(Pixel coordinate grounding data)
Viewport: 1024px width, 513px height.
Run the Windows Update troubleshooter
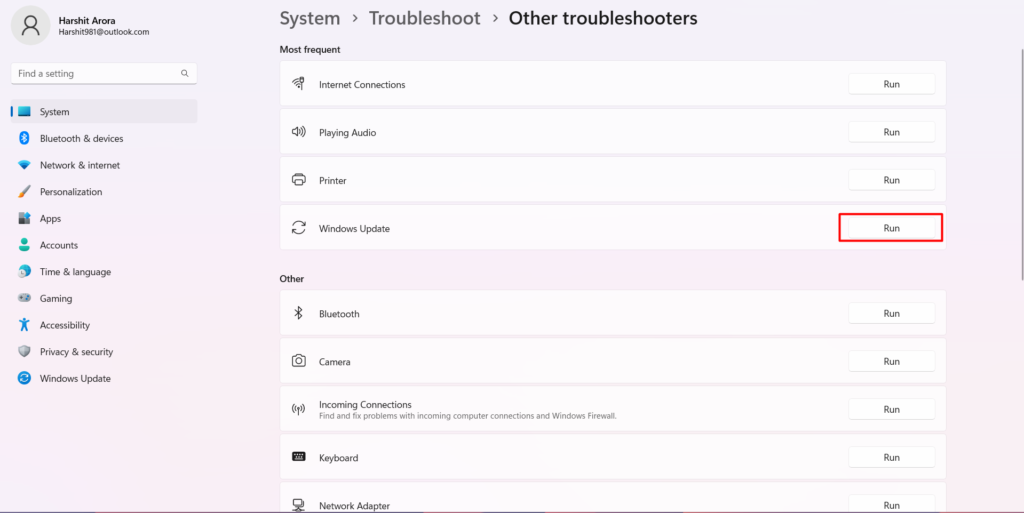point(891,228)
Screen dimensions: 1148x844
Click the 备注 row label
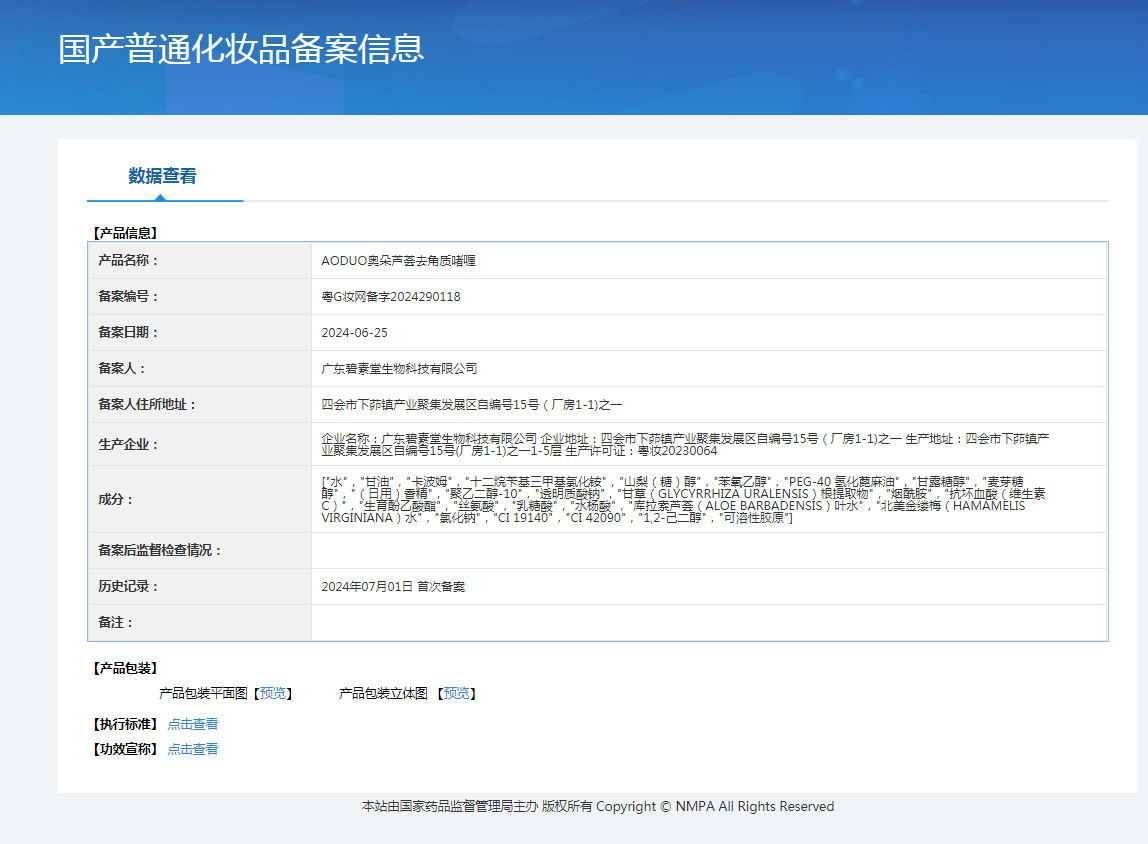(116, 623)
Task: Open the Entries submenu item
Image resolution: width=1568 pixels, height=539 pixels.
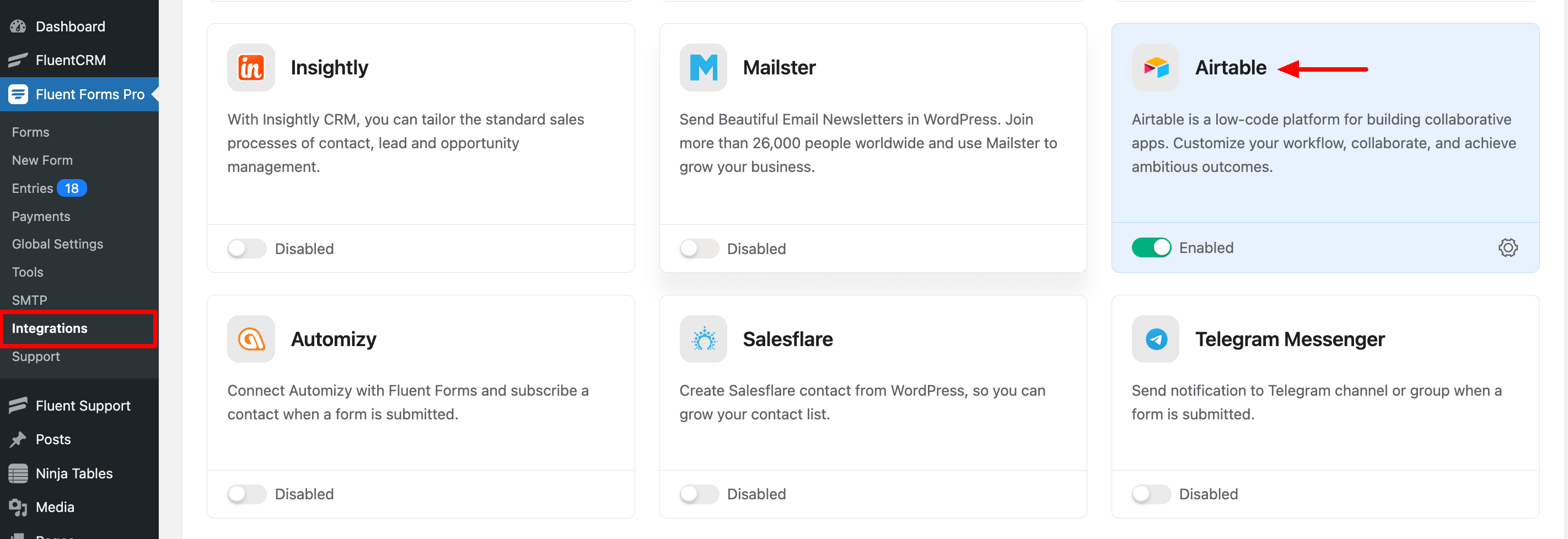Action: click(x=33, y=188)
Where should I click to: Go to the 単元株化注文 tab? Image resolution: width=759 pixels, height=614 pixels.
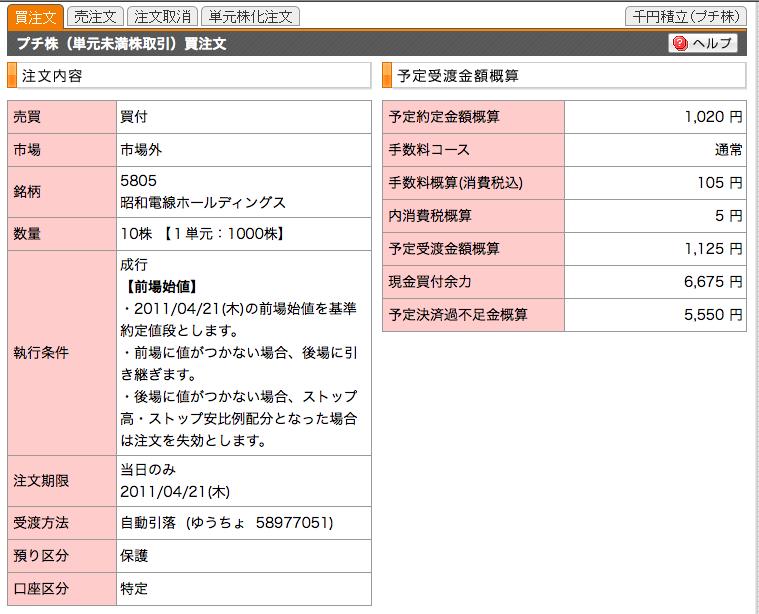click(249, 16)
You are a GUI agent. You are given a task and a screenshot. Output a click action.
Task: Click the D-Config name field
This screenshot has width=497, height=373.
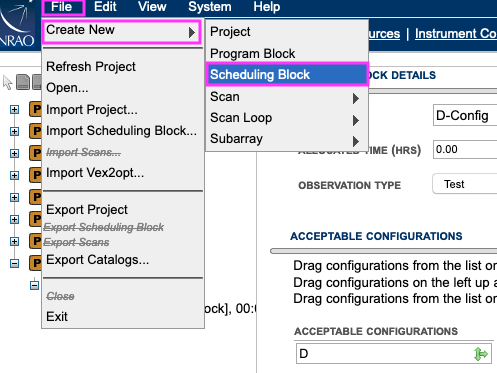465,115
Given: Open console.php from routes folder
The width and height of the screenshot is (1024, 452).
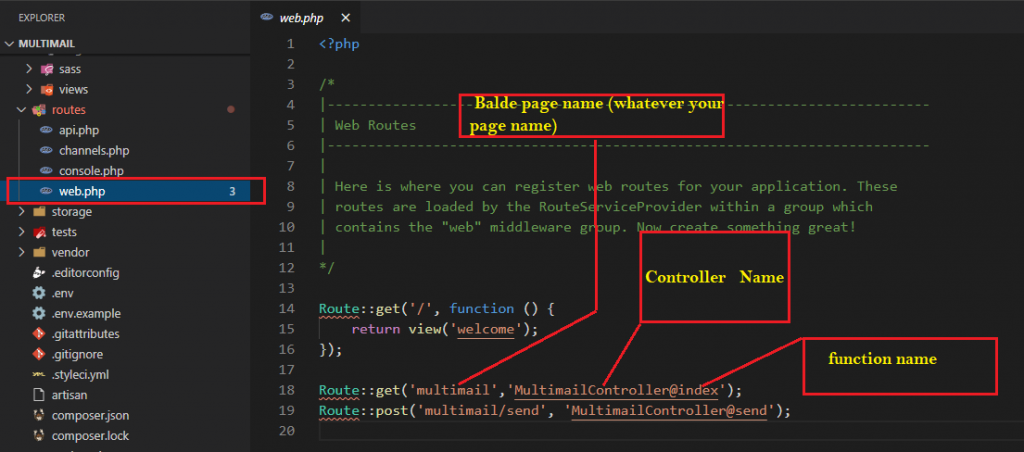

_TASK PROMPT_
Retype every entry above exactly and, please, skip the pictures.

_EXPECTED ANSWER_
Viewport: 1024px width, 513px height.
Run the Windows Update troubleshooter
point(891,228)
Screen dimensions: 1148x844
Click the 备注 row label
(116, 623)
Task: Open the Entries submenu item
Image resolution: width=1568 pixels, height=539 pixels.
Action: click(x=33, y=188)
Where should I click to: Go to the 単元株化注文 tab? Image resolution: width=759 pixels, height=614 pixels.
click(249, 16)
You are a GUI agent. You are given a task and a screenshot. Output a click action.
Task: Click the D-Config name field
This screenshot has width=497, height=373.
465,115
Given: Open console.php from routes folder
The width and height of the screenshot is (1024, 452).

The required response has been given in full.